| TASK ITEM |
Repeat precisely the line in which "Where should I click to: Select" occurs and all lines that follow it in the entries below. Pictures must be omitted.

--- DATASET ---

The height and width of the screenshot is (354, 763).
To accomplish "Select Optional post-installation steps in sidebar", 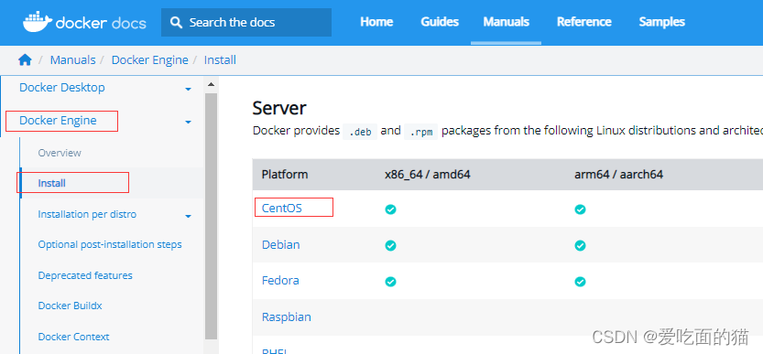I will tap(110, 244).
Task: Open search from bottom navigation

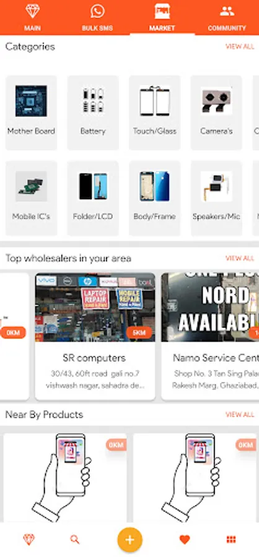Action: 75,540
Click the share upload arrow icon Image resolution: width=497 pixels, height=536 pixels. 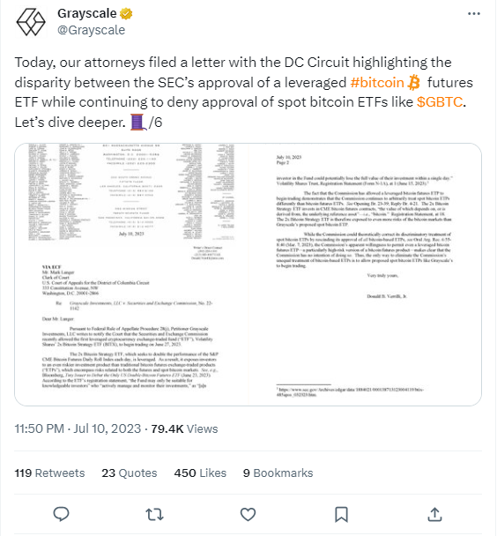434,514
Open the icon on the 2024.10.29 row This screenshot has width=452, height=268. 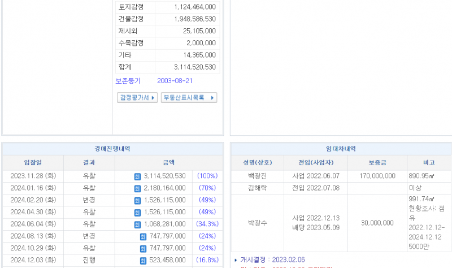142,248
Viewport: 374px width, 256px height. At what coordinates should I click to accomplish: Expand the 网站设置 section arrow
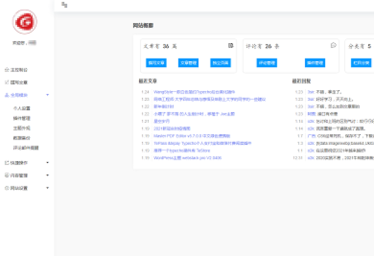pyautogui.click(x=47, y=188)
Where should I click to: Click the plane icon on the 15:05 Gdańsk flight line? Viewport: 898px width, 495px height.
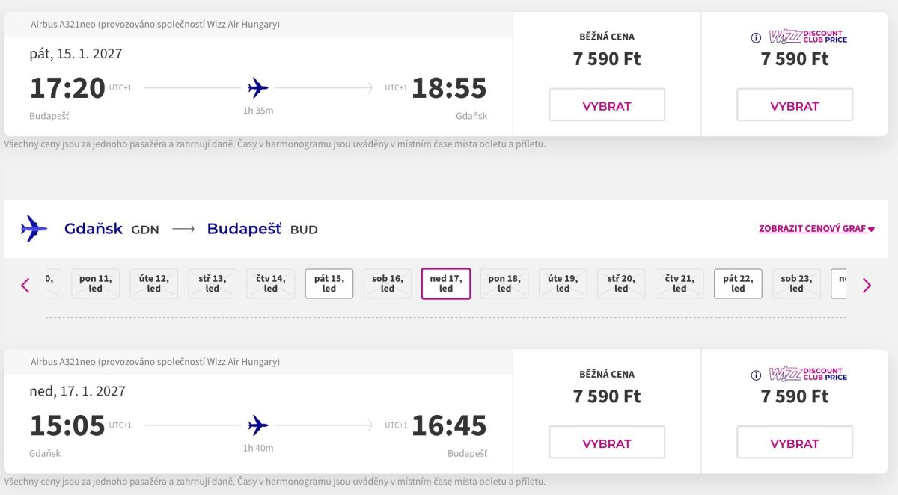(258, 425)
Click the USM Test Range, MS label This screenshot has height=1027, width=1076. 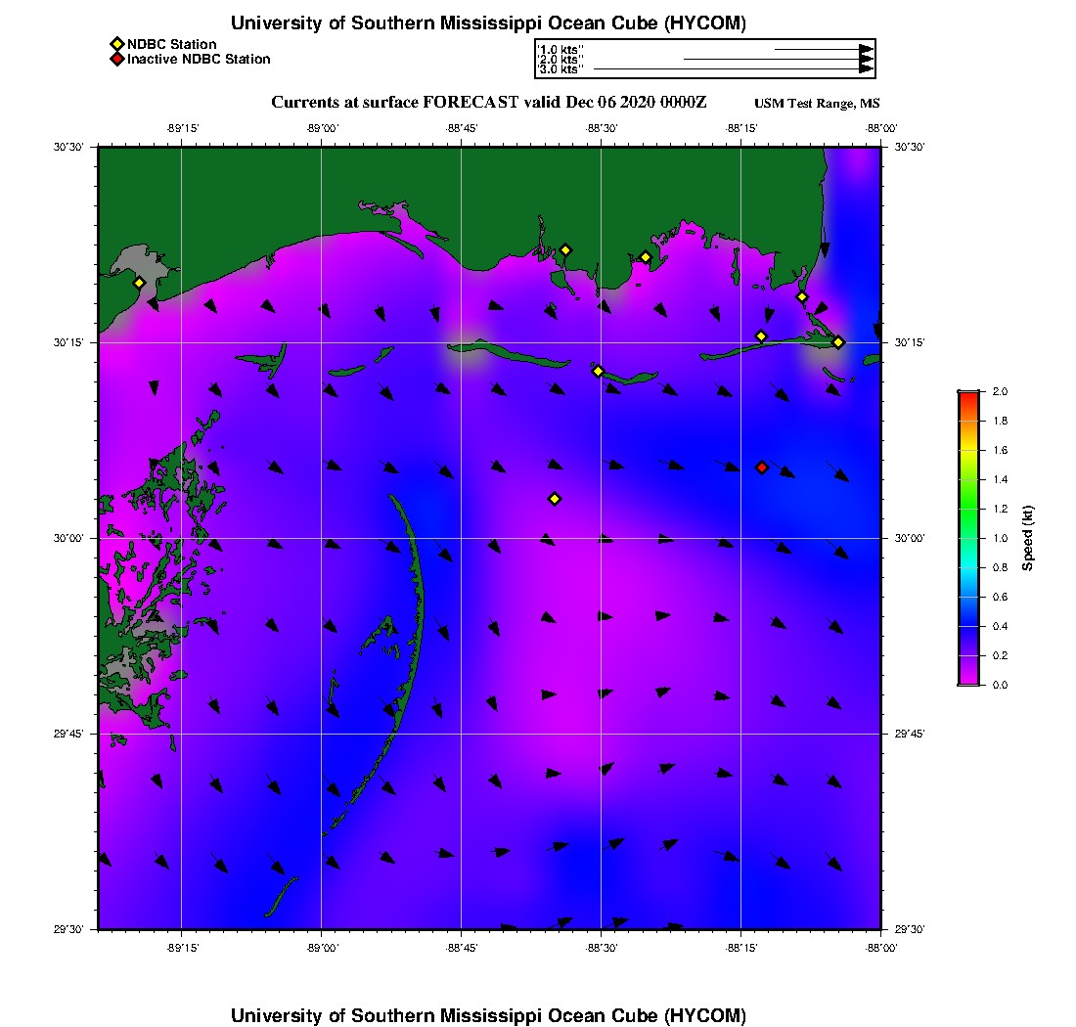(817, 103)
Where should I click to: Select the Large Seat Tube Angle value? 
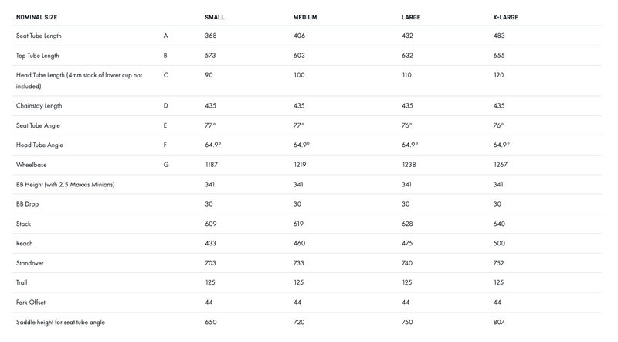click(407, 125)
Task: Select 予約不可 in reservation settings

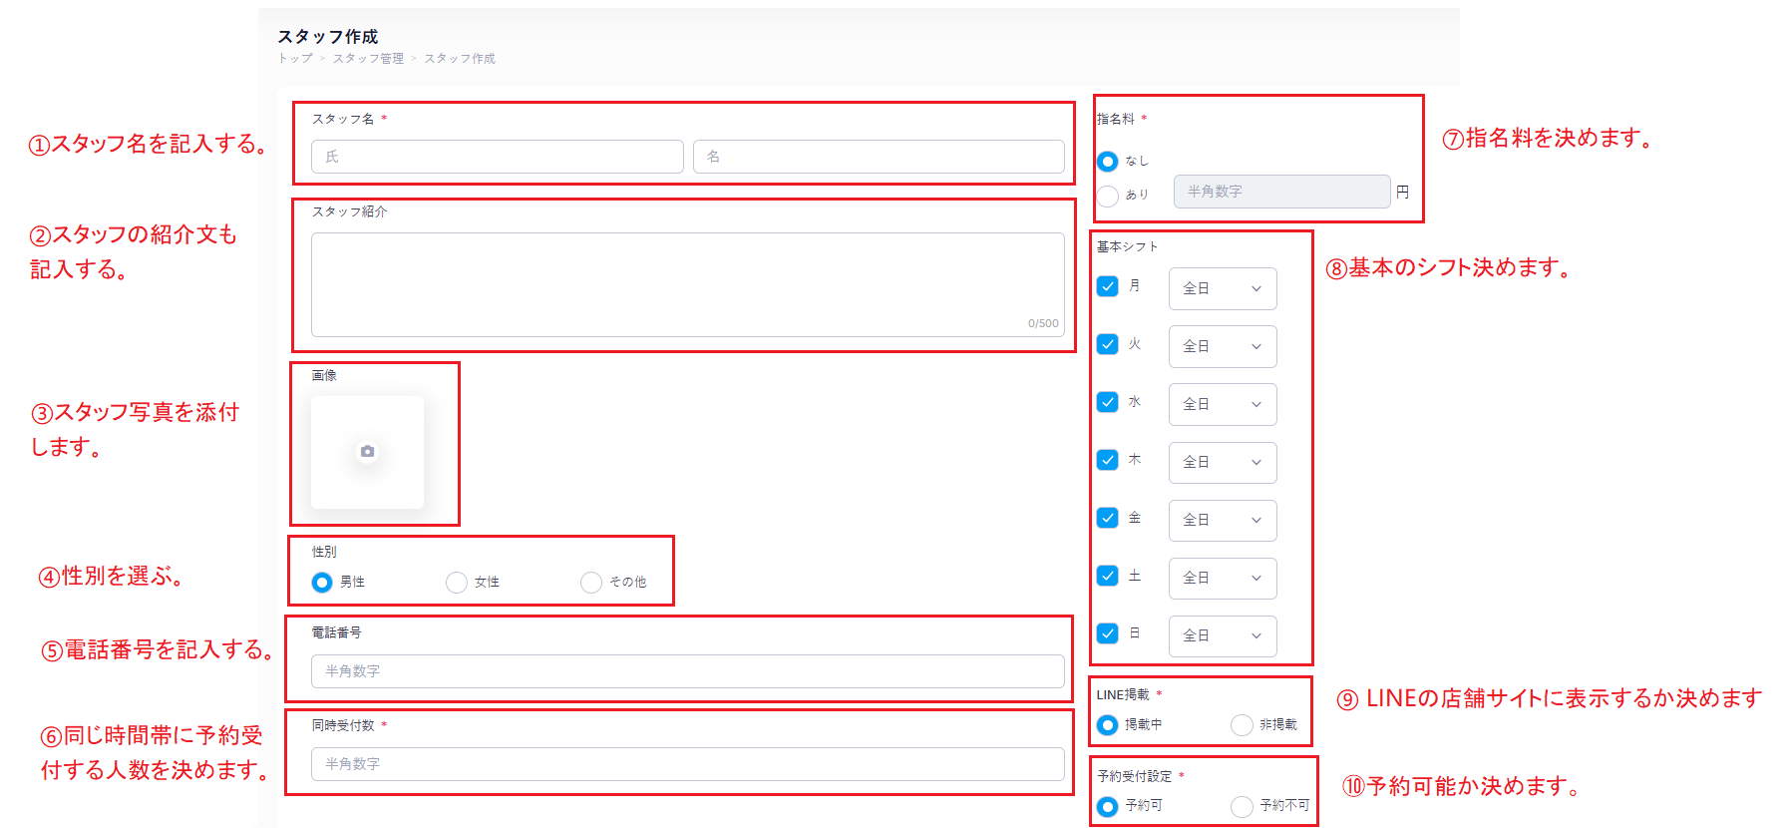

---

| TASK SOLUTION |
Where should I click to: Select the Large Seat Tube Angle value? 
click(407, 125)
Task: Select 予約不可 in reservation settings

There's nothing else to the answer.